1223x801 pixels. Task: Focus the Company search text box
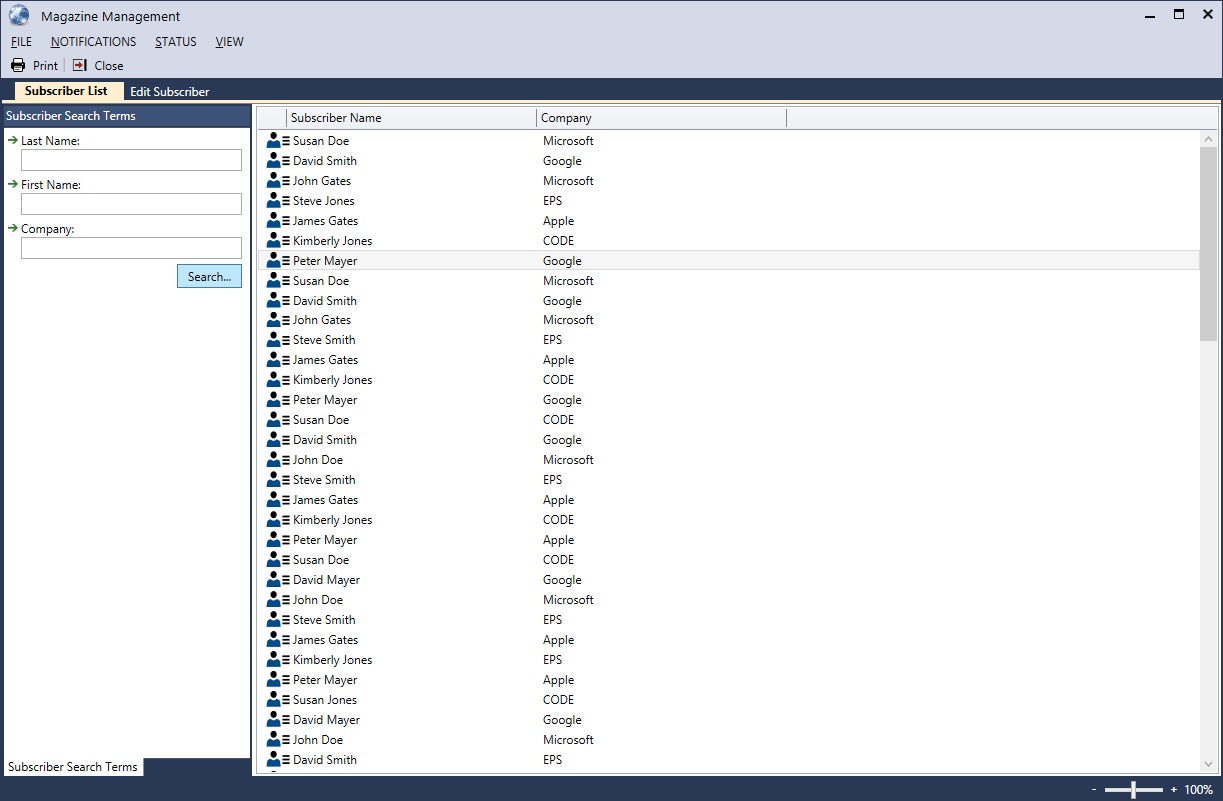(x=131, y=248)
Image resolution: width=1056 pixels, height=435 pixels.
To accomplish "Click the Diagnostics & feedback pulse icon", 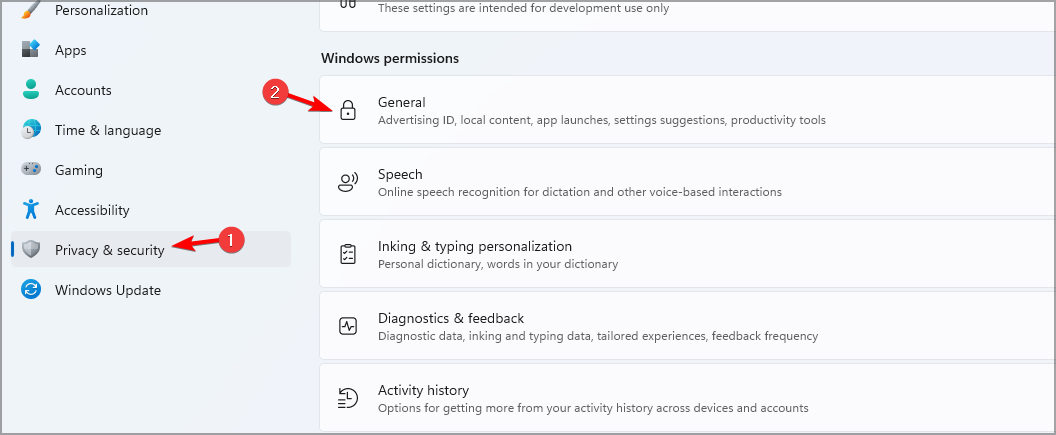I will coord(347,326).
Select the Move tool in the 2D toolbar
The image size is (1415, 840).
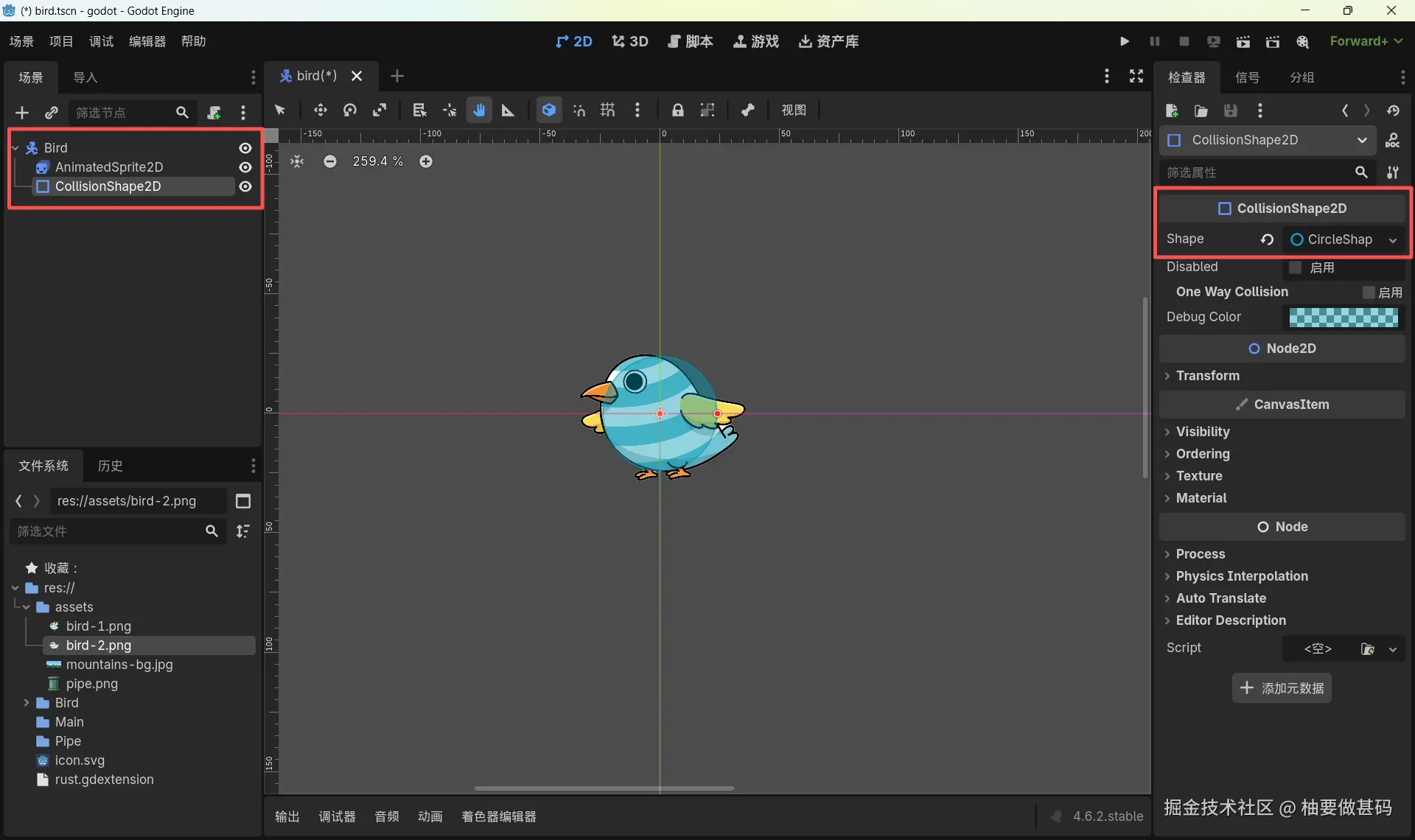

┄┄┄┄┄┄┄┄┄┄

* [TASK DIRECTIONS] Update the lines from the one containing "Select the Move tool in the 2D toolbar" through the end of the material, replacing "Move tool" with "Rotate tool" and changing nothing else. Omit the pictures from your answer.

* [SOLUTION TO THIS EXERCISE]
Select the Rotate tool in the 2D toolbar
The image size is (1415, 840).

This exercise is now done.